COMPRUEBA LO APRENDIDO:
[1] Según el fragmento, ¿a qué edad acudió la voz narrativa a un cardiólogo?
[2] Reproduce fielmente el tramo del fragmento que va desde "Aunque mi mamá" hasta "en mis recuerdos?".

FRAGMENTO DEL TEXTO:
########################################

Aunque mi mamá murió cuando yo tenía a penas un año, fue en una visita a un cardiólogo a mis veintiún años, cuando sentí por primera vez el dolor de su ausencia. El médico preguntó por antecedentes familiares y yo lo puse en contexto, fue entonces cuando me explicó en detalle lo que le había causado el derrame. Ahí me sentí como si hubiera estado en la sala de espera de un hospital. Esa explicación médica me hizo sentir lo que por tantos años me dijeron que no debía sentir: dolor, angustia, pena; vacío. No conocí a mi mamá, nunca estuvo en mi memoria, ¿cómo podría sentir tristeza por la ausencia de una persona que nunca existió en mis recuerdos?

########################################

MATERIAL PROPORCIONADO:
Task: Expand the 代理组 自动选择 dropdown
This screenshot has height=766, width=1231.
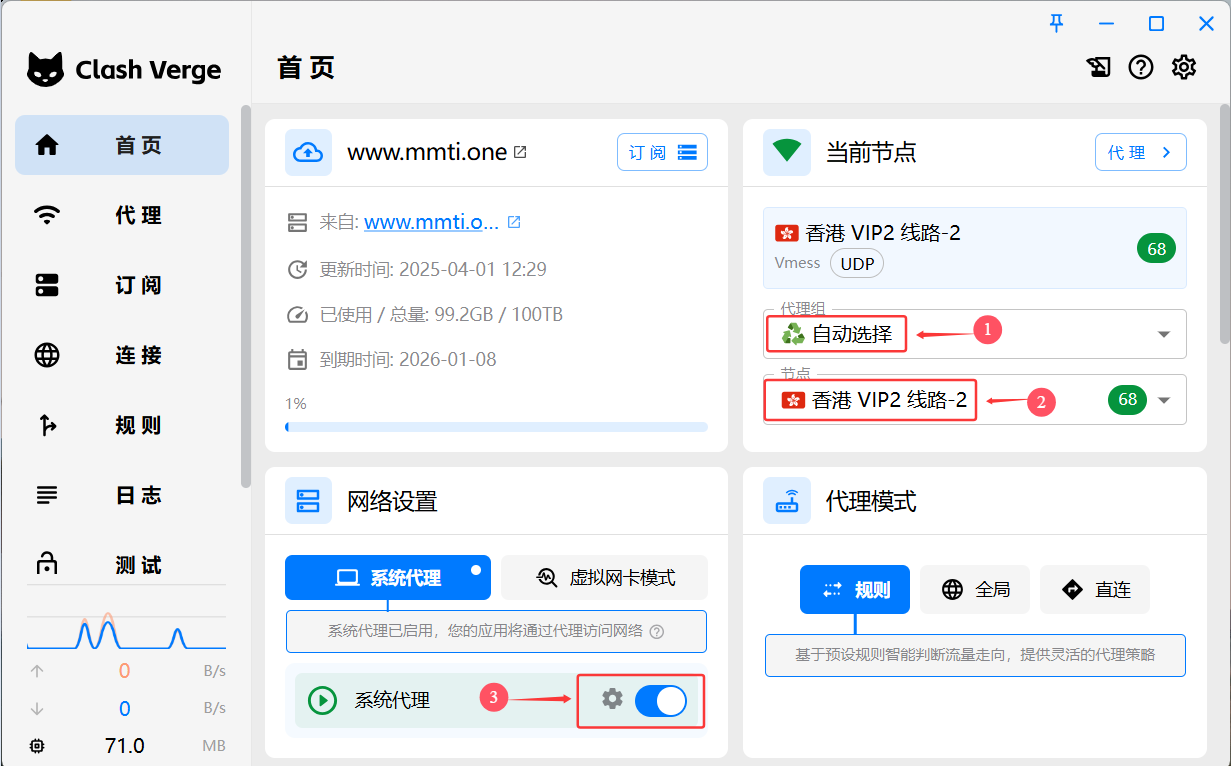Action: tap(1164, 334)
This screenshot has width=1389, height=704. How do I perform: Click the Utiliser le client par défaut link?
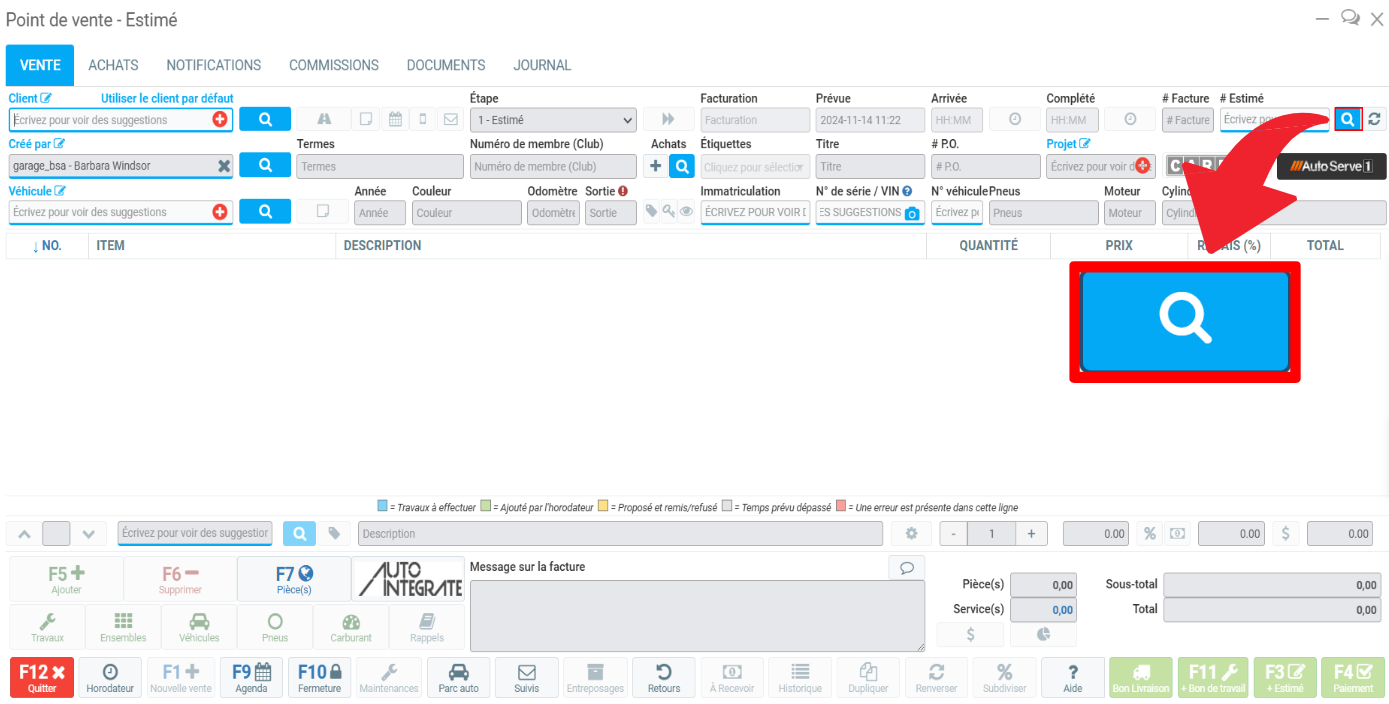coord(167,98)
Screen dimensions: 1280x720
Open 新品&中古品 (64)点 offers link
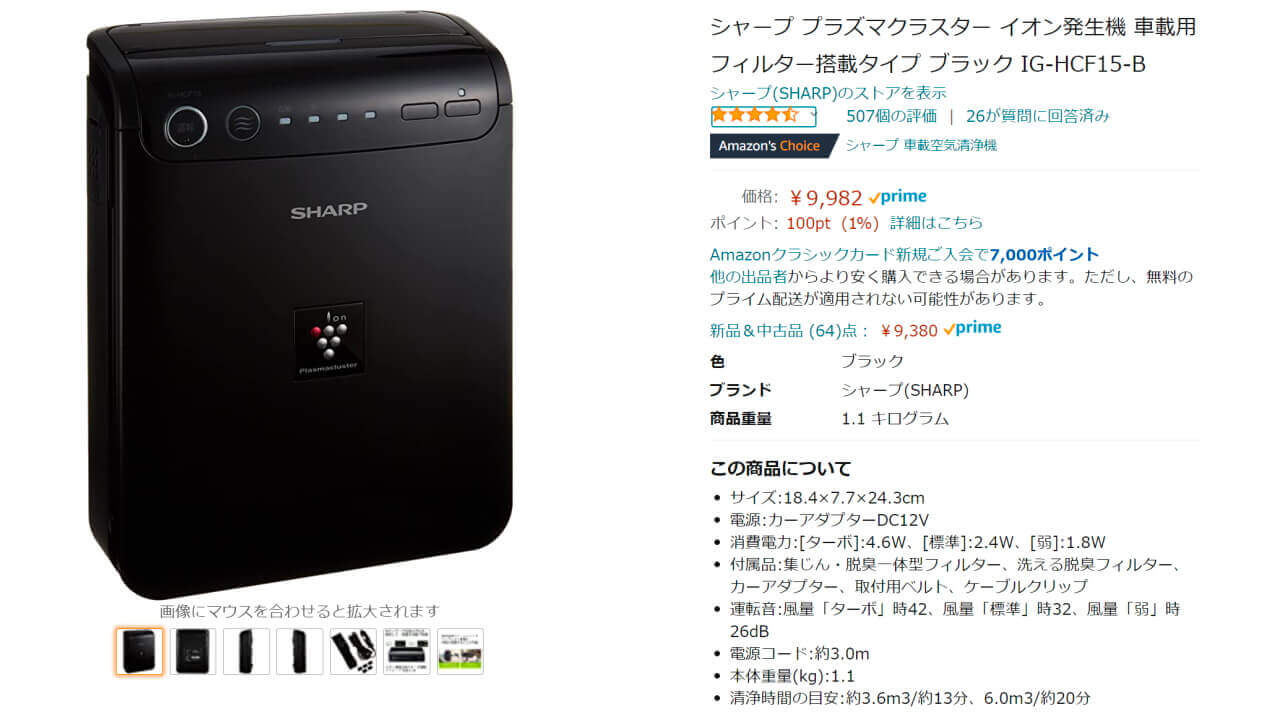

########################################

SOLUCIONES POR EJERCICIO:
[1] A los veintiún años.

[2]
Aunque mi mamá murió cuando yo tenía a penas un año, fue en una visita a un cardiólogo a mis veintiún años, cuando sentí por primera vez el dolor de su ausencia. El médico preguntó por antecedentes familiares y yo lo puse en contexto, fue entonces cuando me explicó en detalle lo que le había causado el derrame. Ahí me sentí como si hubiera estado en la sala de espera de un hospital. Esa explicación médica me hizo sentir lo que por tantos años me dijeron que no debía sentir: dolor, angustia, pena; vacío. No conocí a mi mamá, nunca estuvo en mi memoria, ¿cómo podría sentir tristeza por la ausencia de una persona que nunca existió en mis recuerdos?